Darren Sheppard, managing director of the NLCB Fonclaire Steel Orchestra, is known to be a no-nonsense man with a big heart and far-reaching vision.
He and the band weathered the storm of the 1990 National Panorama controversy when they were bypassed for the title with their rendition of Pan by Storm.
Now they are enduring another type of storm with the COVID-19 pandemic. According to Sheppard, the band is facing up to this latest challenge “knowing that surviving as a creative community under these conditions will be no small task, and still acknowledging the band’s ability as being part of a movement to revitalise and reform their physical community.”
He said he and other members of the Fonclaire management team are committed to the task of reconnecting the band with its community in various ways, including via social media.
In that regard, their motto: Fonclaire Forever—takes on greater meaning as they set about on the task of “re-energising our existing audience and family, while also welcoming and encouraging new budding enthusiasts” following the launch of taking the #SocialsbyStorm on social media on July 5.
According to the band’s public resource officer Abeo Jackson, viewers can expect related posts two to three times weekly.
Sheppard explained that the history of the pan has always been that of resistance, revolution and reform.
“We are simply creating avenues to continue to do just that, especially now. It’s sometimes the little things that become beacons of hope for a people,” he said.
“Taking the #SocialsbyStorm reminds the community of our rich history as a band and brand, and how it is tied to the people. Just by the play on the hashtag, which is an ode to one of the brightest spots in our musical career and the man who made it possible, Ken ‘Professor’ Philmore.
“It also spins off from weathering the current COVID-19 storm. Survival and re-emerging stronger are crucial in this moment.
“We are revisiting community-building using pan.
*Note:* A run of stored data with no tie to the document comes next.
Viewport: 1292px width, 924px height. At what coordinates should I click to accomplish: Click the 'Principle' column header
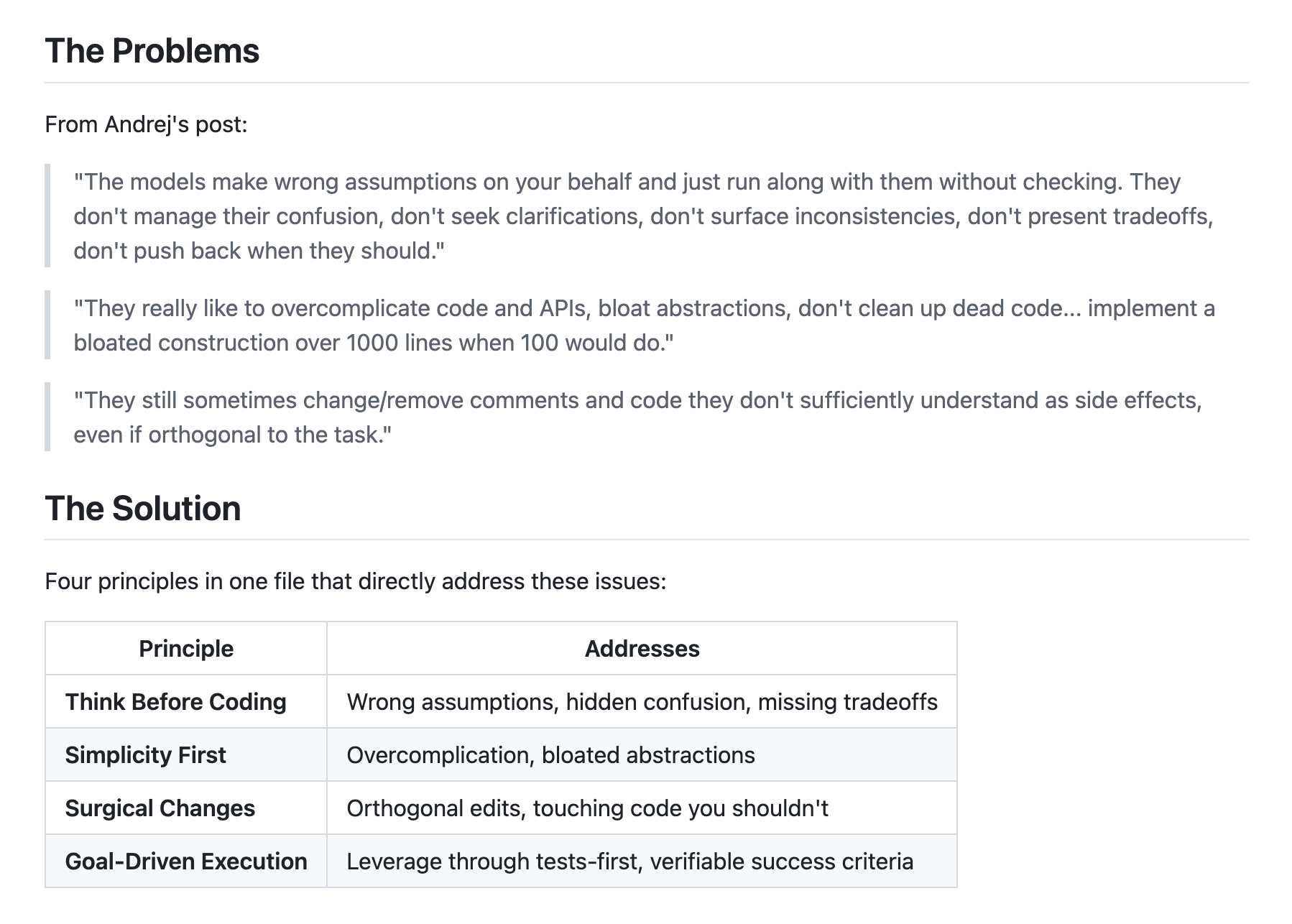(186, 648)
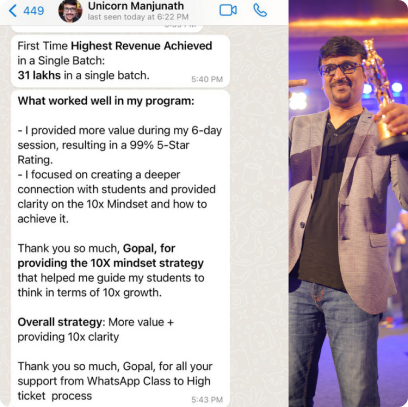Screen dimensions: 408x407
Task: Select the WhatsApp Class to High ticket text
Action: (114, 388)
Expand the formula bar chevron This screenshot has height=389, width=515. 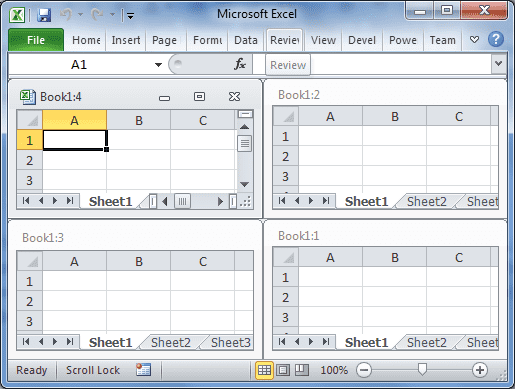[499, 63]
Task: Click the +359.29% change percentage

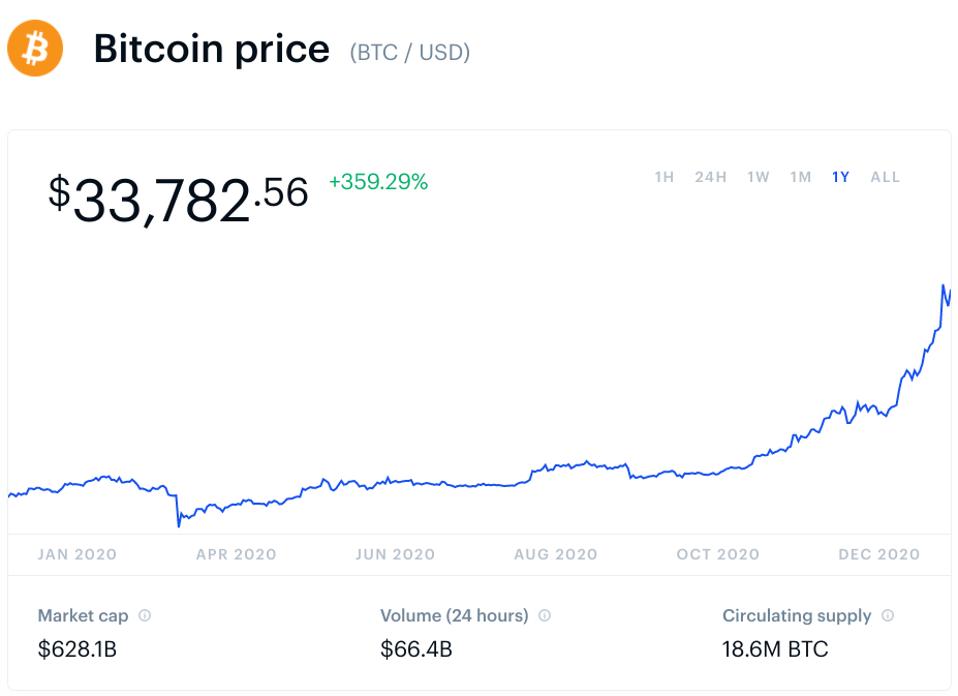Action: click(378, 182)
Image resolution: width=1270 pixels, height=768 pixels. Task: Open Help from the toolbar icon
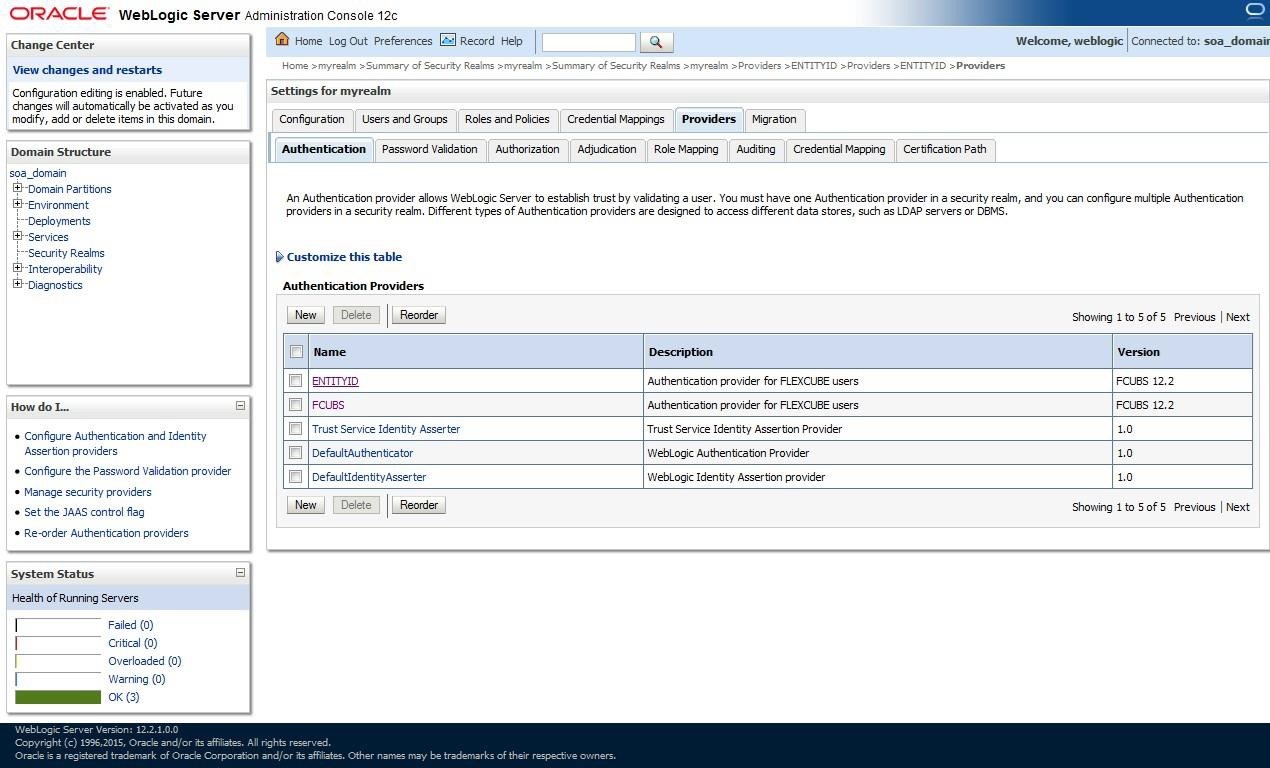coord(511,41)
A reminder of all the brilliant minds and musicians and other creatives who have emerged from De Hole, a community in San Fernando many may have tried to overlook by virtue of socioeconomic classifications.”
Sheppard said there are also plans to “harness the still-untapped potential in our young people.”
He added: “The first step in a long vision utilising varied methods, is reaffirming Fonclaire’s rank amongst panyards nationwide, actively taking back their role of being hubs of creative energy and community safe-havens.
“The second week in July saw a new and simple approach, with grassroots aesthetic beginning to highlight the history of the band and community, the various arms of the band for all ages and musical experience; how classes can be accessed and upcoming projects.”
Also in the works is the long-awaited Fonclaire 55 The Concert, scheduled for Naparima Bowl, as well as expansion of the pan theatre into a fully-digital performance space.
“We’ve recently become a vendor, which allows for convenient and safe bill payment within the area, with special focus on our elderly,” Sheppard said.
There are also plans for virtual classes and performances along with physical and virtual programmes for children, including those offered through the Pan in School programme.
Sheppard, who said he is looking forward to welcoming guests all to the band’s virtual and physical safe spaces, added: “We have many exciting continuing and new projects up our sleeves. #FonclaireForever.”
Established in 1965, the band got its name from two adjoining streets in San Fernando: Fonrose and Claire.
In 1971, the year of the historic tie in the National Panorama final between Solo Harmonites and CIBC Starlift, Fonclaire, playing a Rudin and Austin arrangement of the Mighty Duke’s Carnival in Trinidad, placed fourth and was adjudged People’s Choice.
It placed second in 1975 with a Lord Kitchener composition, Spree Simon, and again consecutively in 1989, 1990 and 1991. Fonclaire also placed third in 1986 with another Kitchener calypso, Pan Here to Stay but its most memorable performance in the competition was with Ken “Professor” Philmore’s arrangement of Pan by Storm in 1990.